Intervention (Day 1) by Lynn St. Amour, President and CEO, Internet Society, during the Consultations on the Working Group on Internet Governance

Intervention (Day 1) by Lynn St. Amour, President and CEO, Internet Society, during the Consultations on the Working Group on Internet Governance

Geneva, Switzerland, September 20, 2004

Thank you Chairman Desai and Mr. Kummer.

The Internet Society (ISOC) is an International, not-for-profit, non-governmental organization. We were founded in 1991 by an international group of Internet Pioneers, notable amongst them – Vint Cerf and Bob Kahn – fathers of TCP/IP. And, Jon Postel who was quoted earlier today by Mr. Mueller was in fact ISOC’s first individual member. ISOC has 150+ organization members, greater than 18,000 individual members, 85+ chapters with many more forming across the world.

ISOC’s Mission is: “To assure the open development, evolution and use of the Internet for the benefit of all people throughout the world.” To do this we provide fundraising and organizational support for the Internet Engineering Task Force (IETF), Internet Architecture Board (IAB) and Internet Research Task Force (IRTF) – these groups are responsible for the standards, protocols and overall architecture of the Internet. They, with the private sector and the research community, are responsible for the Internet’s phenomenal development and growth.

As our mission says, ISOC firmly believes that the “Internet should be for everyone”. ISOC has dedicated our efforts to this mission since our inception in 1991. Largely through our support to open standards and open processes but also through our education and training efforts in developing countries. In fact, many of the developing countries that have come online in the last 12 years can be traced back to training efforts by ISOC. These educatinal efforts continue today. The Internet, and the Internet community, that has developed around it, has made considerable progress and has contributed to significant improvements in many aspects of our lives yet there is still a long way to go.
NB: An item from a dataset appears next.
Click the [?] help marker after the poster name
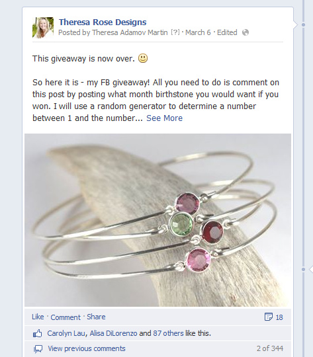Image resolution: width=313 pixels, height=357 pixels. pyautogui.click(x=175, y=32)
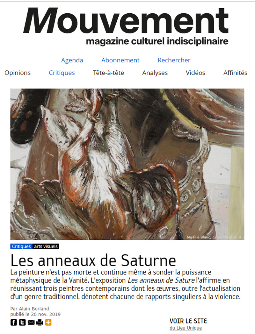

To build an “Internet for everyone” takes many things, certainly an Internet infra-structure (an Internet layer) but also the ability to connect to a telecommunication network at affordable prices, with affordable Internet terminals or devices, software, e-content, education and training, and of course good governance, and rule of law. “Building an Internet for everyone” requires attention in many of these areas. There is ample evidence that the” Internet layer” is the most developed to meet goal of “Internet for Everyone”. ISOC encourages WGIG in its input to the WSIS to prioritize those areas that are less developed and are crucially important to the net’s deployment.
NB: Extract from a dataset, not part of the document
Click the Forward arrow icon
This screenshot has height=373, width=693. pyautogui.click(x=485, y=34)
Finally, Mr. Kummer talks of 2 schools of thought re Internet Governance: a narrow definition (technical) and a broad definition (public policy). Lest there be any confusion, ISOC firmly believes and has consistently said that a broad definition of Internet Governance is necessary to ensure the Internet is for everyone. WGIG and WSIS offer us an opportunity – to make the Internet for Everyone – and we should not waste this opportunity. Some new models of partnership (and not necessarily new organizations) will need to be developed and there are important roles for all stakeholders:

  • Governments
  • Private sector
  • Civil Society
  • NGO’s
  • International Organizations
  • Developed and developing countries
  • And, today’s Internet bodies

As has been said many times the Internet is not a single entity — it requires coordination and the expertise of many from across the world.

As ISOC thinks about Internet Governance we make a distinction that may be helpful to WGIG as they go forward, that is to think about “Governing the uses of the Internet rather than the Internet itself”.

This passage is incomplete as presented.